> Exercise instructions
Retype, character for character, the line containing "The width and height of the screenshot is (1819, 682)." along with each line after it through the end of the data, and only those.

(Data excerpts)
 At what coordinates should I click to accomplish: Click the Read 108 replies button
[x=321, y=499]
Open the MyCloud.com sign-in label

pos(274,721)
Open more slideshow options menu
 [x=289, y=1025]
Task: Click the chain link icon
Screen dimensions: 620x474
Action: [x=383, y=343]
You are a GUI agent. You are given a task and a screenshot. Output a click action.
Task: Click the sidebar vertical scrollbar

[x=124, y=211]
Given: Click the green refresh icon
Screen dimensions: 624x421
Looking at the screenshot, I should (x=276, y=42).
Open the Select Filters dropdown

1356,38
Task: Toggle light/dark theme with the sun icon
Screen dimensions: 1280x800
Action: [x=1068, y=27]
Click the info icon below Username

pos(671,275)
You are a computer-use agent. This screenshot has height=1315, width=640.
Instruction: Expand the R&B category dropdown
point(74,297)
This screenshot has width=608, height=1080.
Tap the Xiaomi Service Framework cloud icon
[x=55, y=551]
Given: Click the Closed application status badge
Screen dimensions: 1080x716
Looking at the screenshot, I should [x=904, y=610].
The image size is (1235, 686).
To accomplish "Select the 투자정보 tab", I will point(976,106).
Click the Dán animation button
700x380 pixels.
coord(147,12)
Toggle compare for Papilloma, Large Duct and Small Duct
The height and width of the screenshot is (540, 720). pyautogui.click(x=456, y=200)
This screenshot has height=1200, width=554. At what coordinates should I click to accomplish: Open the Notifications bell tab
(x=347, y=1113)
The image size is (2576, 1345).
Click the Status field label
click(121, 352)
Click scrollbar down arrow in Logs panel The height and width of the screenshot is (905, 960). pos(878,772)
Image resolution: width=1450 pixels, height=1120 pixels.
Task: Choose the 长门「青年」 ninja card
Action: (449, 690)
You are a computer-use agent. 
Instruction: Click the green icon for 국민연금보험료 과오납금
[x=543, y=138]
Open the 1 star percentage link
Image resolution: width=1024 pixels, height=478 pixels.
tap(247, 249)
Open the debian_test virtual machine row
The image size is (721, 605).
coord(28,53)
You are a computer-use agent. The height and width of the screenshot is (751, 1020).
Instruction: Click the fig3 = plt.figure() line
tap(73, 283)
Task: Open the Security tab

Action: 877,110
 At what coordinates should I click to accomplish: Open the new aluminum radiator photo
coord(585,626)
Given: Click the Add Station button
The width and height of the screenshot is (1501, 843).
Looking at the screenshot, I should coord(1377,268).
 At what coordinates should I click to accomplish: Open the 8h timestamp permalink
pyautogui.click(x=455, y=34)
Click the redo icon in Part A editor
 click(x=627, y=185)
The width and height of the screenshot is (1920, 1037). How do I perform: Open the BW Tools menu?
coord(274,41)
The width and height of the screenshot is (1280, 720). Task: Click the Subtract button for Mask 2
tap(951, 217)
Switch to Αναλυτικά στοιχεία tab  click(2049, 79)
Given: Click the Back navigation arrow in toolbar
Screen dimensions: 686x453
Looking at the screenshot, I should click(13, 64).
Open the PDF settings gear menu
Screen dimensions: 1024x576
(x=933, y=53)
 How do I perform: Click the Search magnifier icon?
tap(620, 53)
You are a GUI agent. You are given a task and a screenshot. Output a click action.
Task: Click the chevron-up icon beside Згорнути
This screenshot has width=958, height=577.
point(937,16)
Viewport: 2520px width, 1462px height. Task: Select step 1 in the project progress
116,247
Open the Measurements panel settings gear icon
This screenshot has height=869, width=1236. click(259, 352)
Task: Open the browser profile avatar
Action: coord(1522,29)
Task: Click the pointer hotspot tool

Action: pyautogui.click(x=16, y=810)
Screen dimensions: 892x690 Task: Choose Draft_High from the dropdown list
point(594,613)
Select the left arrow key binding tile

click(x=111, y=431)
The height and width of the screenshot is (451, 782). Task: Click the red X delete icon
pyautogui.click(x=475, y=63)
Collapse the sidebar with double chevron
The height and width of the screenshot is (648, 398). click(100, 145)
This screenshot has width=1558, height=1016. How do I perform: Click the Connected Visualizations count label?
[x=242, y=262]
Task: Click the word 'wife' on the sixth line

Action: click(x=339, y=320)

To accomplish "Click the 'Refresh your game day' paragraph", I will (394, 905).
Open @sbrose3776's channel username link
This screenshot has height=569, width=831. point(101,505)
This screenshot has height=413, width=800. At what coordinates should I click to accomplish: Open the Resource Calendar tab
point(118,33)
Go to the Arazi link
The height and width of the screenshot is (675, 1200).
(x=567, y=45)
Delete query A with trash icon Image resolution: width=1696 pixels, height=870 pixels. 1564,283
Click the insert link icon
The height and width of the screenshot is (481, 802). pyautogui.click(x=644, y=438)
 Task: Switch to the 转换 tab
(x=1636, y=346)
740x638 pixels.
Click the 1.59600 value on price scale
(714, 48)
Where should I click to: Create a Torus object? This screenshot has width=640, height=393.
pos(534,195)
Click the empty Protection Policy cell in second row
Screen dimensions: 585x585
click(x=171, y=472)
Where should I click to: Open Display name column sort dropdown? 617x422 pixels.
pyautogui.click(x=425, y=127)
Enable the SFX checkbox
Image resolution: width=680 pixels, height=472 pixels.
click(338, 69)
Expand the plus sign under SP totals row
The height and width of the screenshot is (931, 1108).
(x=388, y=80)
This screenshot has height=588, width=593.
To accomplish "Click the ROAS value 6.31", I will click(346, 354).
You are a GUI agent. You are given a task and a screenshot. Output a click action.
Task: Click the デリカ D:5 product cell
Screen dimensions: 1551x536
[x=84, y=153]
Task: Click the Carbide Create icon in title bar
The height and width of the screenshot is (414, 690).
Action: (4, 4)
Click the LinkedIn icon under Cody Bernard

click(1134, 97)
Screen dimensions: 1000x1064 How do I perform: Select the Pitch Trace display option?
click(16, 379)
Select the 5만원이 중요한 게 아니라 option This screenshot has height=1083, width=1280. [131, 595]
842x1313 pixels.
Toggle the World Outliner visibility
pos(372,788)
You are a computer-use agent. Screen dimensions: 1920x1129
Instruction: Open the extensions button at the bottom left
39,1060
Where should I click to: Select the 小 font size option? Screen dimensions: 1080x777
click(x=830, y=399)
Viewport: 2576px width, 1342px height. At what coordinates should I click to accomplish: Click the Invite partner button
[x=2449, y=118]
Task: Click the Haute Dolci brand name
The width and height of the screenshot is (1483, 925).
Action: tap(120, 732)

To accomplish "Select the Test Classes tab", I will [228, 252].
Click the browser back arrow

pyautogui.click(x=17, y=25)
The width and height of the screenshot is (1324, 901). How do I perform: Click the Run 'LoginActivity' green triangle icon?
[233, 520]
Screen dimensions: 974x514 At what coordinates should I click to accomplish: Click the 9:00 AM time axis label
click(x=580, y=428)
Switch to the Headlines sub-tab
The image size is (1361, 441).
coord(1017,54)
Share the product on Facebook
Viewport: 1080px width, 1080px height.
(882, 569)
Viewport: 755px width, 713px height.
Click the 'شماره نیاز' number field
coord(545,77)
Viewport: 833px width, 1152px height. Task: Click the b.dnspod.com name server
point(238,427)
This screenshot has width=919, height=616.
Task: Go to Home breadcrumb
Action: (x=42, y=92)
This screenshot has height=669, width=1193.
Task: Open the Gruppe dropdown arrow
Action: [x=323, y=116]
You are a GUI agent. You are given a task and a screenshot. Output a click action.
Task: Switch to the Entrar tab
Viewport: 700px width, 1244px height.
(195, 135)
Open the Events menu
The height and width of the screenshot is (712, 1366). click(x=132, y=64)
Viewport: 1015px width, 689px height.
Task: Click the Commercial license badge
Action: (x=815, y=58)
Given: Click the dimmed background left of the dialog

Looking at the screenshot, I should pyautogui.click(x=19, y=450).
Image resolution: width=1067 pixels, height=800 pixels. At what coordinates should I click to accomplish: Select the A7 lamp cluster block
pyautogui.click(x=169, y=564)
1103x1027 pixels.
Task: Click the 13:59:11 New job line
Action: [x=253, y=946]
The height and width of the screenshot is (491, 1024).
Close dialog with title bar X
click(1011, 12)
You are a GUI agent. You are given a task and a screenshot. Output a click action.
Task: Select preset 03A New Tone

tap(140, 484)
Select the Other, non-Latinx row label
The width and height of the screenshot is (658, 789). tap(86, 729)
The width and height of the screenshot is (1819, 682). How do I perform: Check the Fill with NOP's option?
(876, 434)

> Worked solution
The width and height of the screenshot is (1819, 682). How do I perform: Check the Fill with NOP's option?
(876, 434)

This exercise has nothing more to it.